No demos pábulo a los profetas de lo oculto; aquellos que anuncian catástrofes bíblicas o conspiraciones mundiales; aquellos que se dedican a criticar, sin aportar nada, todo lo que las autoridades hacen para controlar la epidemia como si los responsables políticos, de uno u otro signo ideológico, tuvieran que ser unos expertos consumados en controlar pandemias sobrevenidas. Los gobiernos de todos los países han cometido errores en la contención de la epidemia, causados por tener que luchar contra un enemigo desconocido al que han tenido que ir decodificando sobre la marcha. La falta de recursos sanitarios (mascarillas, respiradores, plazas en UCI…), que ha sido uno de los problemas centrales, nacen de los recortes de la Sanidad Pública que determinados gobiernos, siguiendo sus preceptos ideológicos, llevaron a cabo sin ningún pudor.

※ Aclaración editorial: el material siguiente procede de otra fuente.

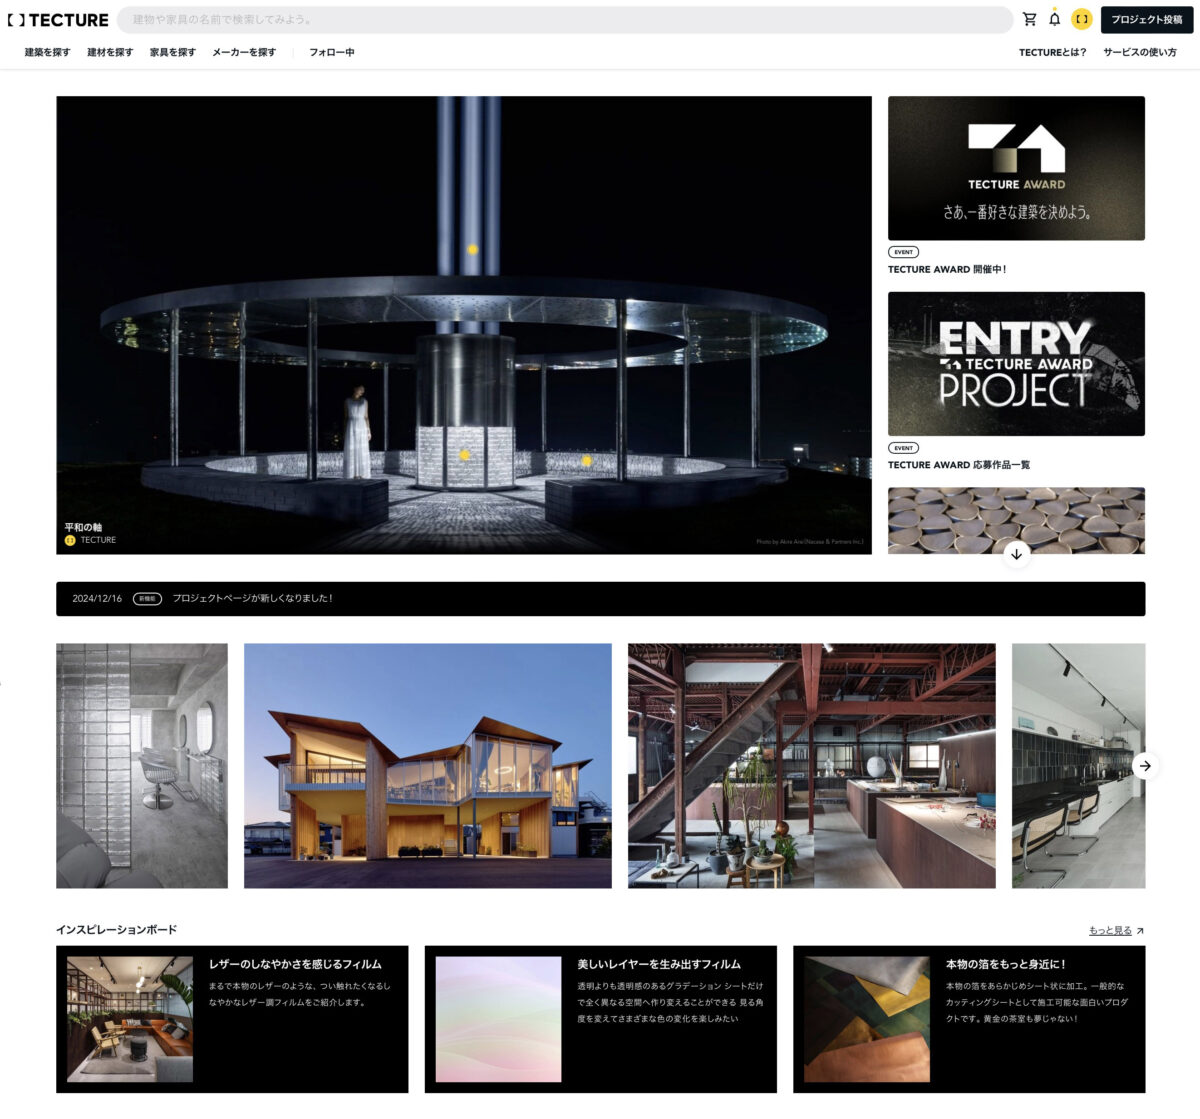The height and width of the screenshot is (1119, 1200).
Task: Open the フォロー中 section
Action: [330, 52]
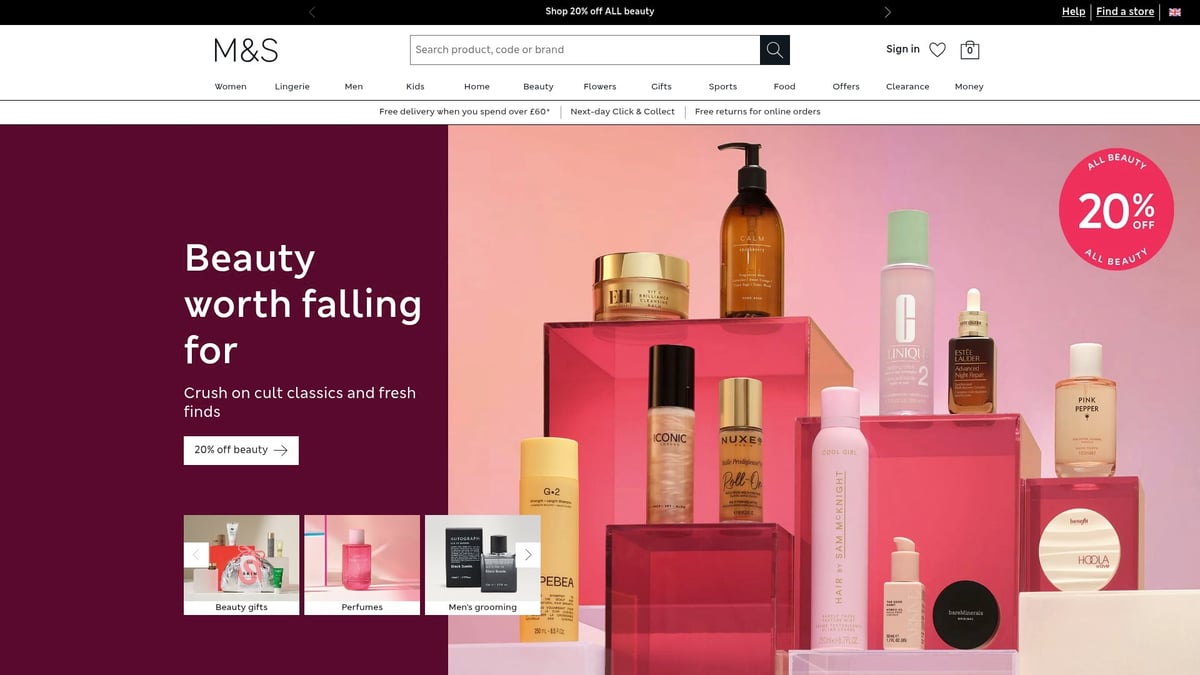
Task: Open the Help link
Action: tap(1073, 12)
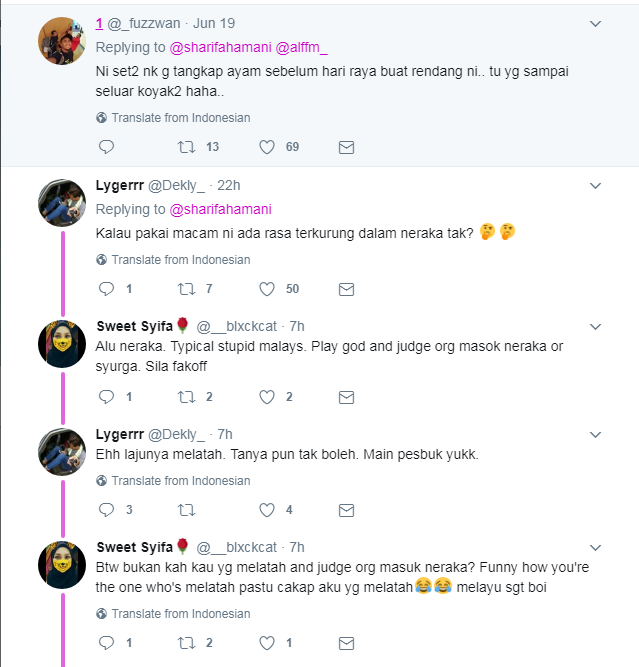Retweet Lygerrr's tweet with 7 retweets
Screen dimensions: 639x667
(x=186, y=289)
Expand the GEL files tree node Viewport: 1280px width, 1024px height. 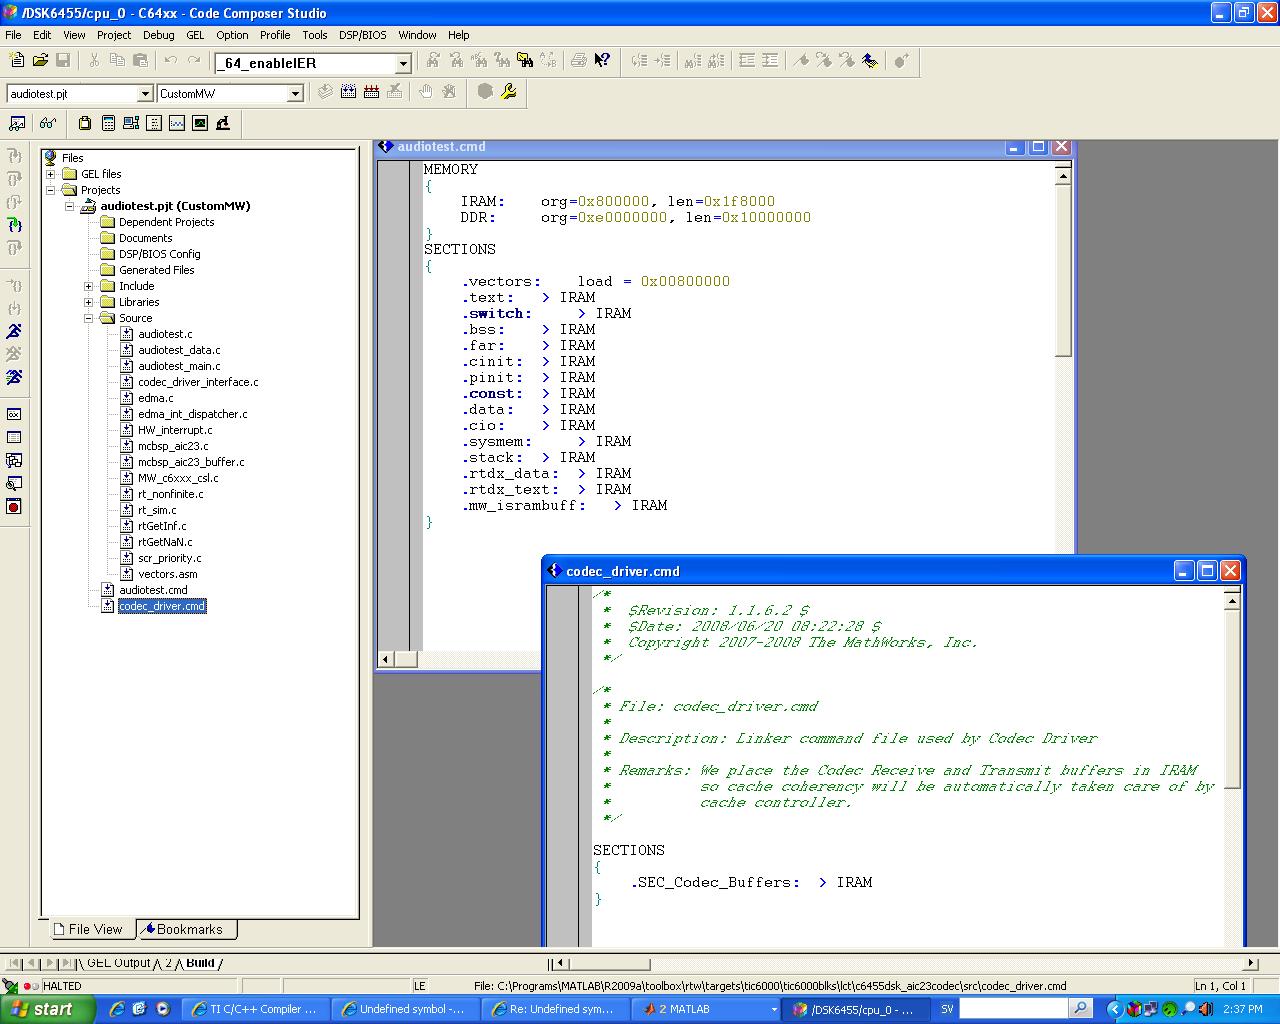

Esta experiencia traumática nos ha enseñado a todos (los primeros que deben aprenderlo son los políticos) que la sanidad pública está por encima de ideologías, que no se toca, que no se maltrata, que no se ningunea, que no se recorta, que hay que dotarla de los recursos necesarios.

Los sanitarios se han convertido en lo que siempre fueron, indispensables; las fuerzas del orden, determinantes para controlar que se cumplen las normas del estado de alarma; los funcionarios docentes y, también, los de la Administración General han demostrado su compromiso férreo reinventándose a través del teletrabajo; pero no podemos olvidar a los agricultores, ganaderos, camioneros, reponedores, cobradores de caja de supermercados, etc.

Todos aquellos que están exponiendo su salud como un verdadero ejército que se enfrenta al virus enemigo sin dudarlo, y que han dado una lección de honradez, de fortaleza, de dignidad y de lealtad que deja en segundo plano a los que hacen política de baja estofa con la que, tanta veces, nos vemos obligados a convivir como si de un mal crónico se tratase y que tiene una difícil solución porque dicha conducta ideológica está inmersa, imbricada fatalmente, en el ADN heredado de aquellos que tuvieron a España sumergida en la oscuridad durante 40 años.